### How to complete this task
Once you find the line with "Bhanuka Nuwan (31, 50)" in the entries below, return exactly every line from it through the line with "eLanka Newsletter (72, 2337)".

### Task material
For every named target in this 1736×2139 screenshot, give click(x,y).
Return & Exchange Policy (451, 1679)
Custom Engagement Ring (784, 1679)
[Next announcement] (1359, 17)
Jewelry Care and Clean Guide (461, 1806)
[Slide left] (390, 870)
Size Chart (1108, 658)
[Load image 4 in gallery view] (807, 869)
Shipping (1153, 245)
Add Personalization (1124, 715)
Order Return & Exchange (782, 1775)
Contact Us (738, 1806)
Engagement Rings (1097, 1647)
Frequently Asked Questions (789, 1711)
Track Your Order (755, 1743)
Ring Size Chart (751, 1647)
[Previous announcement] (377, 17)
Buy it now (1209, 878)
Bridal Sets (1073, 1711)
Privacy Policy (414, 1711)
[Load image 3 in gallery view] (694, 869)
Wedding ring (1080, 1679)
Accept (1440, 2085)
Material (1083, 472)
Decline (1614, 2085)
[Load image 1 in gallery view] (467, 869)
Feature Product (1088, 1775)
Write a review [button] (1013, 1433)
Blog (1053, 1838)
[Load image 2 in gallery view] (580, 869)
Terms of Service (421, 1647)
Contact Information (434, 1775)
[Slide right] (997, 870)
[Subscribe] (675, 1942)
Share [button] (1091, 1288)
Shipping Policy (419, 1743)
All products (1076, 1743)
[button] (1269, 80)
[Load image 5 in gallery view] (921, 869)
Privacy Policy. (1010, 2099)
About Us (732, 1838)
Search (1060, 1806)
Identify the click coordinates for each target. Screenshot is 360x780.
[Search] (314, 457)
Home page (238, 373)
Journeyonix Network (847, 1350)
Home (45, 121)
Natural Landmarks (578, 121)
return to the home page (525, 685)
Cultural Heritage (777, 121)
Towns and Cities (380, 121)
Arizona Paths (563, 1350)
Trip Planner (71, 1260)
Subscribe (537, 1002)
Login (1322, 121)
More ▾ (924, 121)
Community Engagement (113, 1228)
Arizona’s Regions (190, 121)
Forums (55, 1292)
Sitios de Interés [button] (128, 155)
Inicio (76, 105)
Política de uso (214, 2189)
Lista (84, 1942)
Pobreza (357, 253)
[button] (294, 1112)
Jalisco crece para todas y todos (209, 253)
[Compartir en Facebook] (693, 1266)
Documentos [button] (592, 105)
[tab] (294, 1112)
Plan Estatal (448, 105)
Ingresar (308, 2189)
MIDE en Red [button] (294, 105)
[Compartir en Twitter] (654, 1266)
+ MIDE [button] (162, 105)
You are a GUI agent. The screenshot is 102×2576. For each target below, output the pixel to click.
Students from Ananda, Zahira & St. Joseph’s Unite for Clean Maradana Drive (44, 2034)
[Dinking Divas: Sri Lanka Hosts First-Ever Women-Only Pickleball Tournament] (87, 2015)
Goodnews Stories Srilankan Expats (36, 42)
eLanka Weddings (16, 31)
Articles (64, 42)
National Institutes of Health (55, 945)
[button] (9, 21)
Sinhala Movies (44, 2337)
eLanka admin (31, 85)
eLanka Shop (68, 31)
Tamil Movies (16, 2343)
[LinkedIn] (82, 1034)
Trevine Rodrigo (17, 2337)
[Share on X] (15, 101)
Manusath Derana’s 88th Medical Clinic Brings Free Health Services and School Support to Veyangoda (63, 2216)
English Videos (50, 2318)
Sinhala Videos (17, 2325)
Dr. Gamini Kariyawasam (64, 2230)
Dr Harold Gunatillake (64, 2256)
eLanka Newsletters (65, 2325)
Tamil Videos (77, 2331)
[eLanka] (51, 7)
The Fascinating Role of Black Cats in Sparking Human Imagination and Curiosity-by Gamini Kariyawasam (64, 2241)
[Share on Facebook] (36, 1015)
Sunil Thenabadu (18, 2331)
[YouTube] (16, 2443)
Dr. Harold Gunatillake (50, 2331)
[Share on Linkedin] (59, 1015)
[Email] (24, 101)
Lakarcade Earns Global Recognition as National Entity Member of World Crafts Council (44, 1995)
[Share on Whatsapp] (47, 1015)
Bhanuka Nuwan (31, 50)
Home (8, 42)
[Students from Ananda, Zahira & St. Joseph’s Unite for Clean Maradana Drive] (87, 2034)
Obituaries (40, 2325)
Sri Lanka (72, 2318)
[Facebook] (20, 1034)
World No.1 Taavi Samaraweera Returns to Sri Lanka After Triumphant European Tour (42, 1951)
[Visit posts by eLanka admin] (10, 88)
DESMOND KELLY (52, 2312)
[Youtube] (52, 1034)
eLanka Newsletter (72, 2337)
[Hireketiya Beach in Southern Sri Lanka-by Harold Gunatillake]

### Output of the exercise
Bhanuka Nuwan (31, 50)
Home (8, 42)
[Students from Ananda, Zahira & St. Joseph’s Unite for Clean Maradana Drive] (87, 2034)
Obituaries (40, 2325)
Sri Lanka (72, 2318)
[Facebook] (20, 1034)
World No.1 Taavi Samaraweera Returns to Sri Lanka After Triumphant European Tour (42, 1951)
[Visit posts by eLanka admin] (10, 88)
DESMOND KELLY (52, 2312)
[Youtube] (52, 1034)
eLanka Newsletter (72, 2337)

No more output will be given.